=== SUPPLIED RECORDS ===

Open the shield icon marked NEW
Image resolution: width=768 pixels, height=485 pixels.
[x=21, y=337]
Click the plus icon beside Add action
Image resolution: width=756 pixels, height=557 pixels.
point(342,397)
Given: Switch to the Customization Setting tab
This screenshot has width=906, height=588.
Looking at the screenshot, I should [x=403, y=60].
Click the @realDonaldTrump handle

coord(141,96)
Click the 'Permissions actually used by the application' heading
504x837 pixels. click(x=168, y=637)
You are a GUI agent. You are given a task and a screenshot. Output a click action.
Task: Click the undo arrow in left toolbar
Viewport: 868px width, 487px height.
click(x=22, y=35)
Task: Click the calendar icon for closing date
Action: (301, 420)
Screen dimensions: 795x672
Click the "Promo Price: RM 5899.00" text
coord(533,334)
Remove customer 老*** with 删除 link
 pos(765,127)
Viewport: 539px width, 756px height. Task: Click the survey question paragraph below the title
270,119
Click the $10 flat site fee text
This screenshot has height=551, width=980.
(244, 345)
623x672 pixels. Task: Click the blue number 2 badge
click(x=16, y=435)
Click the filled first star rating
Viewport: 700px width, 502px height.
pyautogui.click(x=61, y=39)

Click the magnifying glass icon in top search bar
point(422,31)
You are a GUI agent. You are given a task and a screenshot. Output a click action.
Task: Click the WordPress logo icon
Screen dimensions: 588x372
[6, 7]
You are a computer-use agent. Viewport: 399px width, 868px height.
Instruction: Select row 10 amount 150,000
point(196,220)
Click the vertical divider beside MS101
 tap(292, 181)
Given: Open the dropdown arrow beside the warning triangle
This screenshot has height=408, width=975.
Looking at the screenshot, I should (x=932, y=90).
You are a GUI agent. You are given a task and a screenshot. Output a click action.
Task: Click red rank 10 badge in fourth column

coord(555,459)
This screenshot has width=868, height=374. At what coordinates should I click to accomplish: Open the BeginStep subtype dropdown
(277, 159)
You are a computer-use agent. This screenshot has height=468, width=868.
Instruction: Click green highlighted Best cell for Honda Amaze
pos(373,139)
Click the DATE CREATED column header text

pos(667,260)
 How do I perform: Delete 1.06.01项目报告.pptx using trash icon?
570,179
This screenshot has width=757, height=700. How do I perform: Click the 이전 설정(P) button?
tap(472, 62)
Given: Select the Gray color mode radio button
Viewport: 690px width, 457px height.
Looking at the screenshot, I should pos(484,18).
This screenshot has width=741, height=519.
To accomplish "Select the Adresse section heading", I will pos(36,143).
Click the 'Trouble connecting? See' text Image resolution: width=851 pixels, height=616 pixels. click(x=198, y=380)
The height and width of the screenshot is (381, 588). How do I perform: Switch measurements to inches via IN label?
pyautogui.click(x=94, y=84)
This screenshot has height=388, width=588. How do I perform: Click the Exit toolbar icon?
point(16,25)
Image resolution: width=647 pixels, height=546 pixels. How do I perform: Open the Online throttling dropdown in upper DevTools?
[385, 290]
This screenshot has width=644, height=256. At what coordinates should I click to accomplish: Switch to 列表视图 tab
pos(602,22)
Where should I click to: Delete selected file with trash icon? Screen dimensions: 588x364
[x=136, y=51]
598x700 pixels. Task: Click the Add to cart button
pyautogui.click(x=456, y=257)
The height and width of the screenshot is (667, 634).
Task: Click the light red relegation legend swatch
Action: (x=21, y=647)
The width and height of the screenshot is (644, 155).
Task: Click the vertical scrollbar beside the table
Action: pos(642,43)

===

• WHAT YOU WILL DO
The answer consists of every line above in which the word "arrow" occurs.

• EXERCISE OUTPUT
Task: Click the undo arrow in left toolbar
Given: Open the dropdown arrow beside the warning triangle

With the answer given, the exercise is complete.